- _Work instructions_
Please reproduce, word for word, the stretch of the records from the line containing "At what coordinates should I click to accomplish: Click" through the line containing "Looking at the".

(Excerpt from a dataset)
=====

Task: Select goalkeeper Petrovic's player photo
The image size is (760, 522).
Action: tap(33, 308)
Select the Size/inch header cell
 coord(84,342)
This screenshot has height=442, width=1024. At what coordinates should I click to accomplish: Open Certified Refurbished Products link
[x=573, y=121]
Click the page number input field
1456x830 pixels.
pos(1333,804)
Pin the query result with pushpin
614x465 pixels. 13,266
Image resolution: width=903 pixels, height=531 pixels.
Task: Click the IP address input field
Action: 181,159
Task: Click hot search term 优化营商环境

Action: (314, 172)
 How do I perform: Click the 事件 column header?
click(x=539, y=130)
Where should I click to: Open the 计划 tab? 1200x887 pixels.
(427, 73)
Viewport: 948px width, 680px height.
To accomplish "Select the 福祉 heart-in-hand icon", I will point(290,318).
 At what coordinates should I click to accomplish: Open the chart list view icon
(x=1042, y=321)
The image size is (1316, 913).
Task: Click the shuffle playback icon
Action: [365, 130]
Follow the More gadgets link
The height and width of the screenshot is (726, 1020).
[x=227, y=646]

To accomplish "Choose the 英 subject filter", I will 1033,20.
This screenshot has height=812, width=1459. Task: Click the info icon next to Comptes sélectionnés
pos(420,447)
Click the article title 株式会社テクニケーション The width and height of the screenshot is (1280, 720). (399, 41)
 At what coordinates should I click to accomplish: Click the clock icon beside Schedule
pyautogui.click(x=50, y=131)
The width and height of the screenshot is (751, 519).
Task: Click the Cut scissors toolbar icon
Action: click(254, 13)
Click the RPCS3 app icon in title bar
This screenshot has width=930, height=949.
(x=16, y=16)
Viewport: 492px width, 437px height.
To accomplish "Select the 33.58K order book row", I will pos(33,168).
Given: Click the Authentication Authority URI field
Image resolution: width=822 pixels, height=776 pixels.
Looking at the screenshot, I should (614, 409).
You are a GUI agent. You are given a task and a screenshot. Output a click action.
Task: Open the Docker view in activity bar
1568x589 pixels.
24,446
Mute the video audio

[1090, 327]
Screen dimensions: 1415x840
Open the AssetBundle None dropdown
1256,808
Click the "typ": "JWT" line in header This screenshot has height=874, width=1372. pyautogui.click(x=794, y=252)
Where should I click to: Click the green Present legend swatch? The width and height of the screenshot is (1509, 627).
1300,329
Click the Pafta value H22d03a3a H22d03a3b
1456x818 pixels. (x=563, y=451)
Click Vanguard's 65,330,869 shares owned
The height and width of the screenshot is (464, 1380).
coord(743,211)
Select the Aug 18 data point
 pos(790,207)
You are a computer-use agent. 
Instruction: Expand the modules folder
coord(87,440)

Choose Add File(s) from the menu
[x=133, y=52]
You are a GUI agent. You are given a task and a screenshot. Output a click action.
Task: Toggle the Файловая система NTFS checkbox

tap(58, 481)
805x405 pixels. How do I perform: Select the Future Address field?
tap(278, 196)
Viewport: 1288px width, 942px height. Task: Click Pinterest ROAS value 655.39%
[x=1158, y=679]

=====

- _Result of the exercise_
 At what coordinates should I click to accomplish: Click the clock icon beside Schedule
pyautogui.click(x=50, y=131)
The width and height of the screenshot is (751, 519).
Task: Click the Cut scissors toolbar icon
Action: click(254, 13)
Click the RPCS3 app icon in title bar
This screenshot has width=930, height=949.
(x=16, y=16)
Viewport: 492px width, 437px height.
To accomplish "Select the 33.58K order book row", I will pos(33,168).
Given: Click the Authentication Authority URI field
Image resolution: width=822 pixels, height=776 pixels.
Looking at the screenshot, I should (614, 409).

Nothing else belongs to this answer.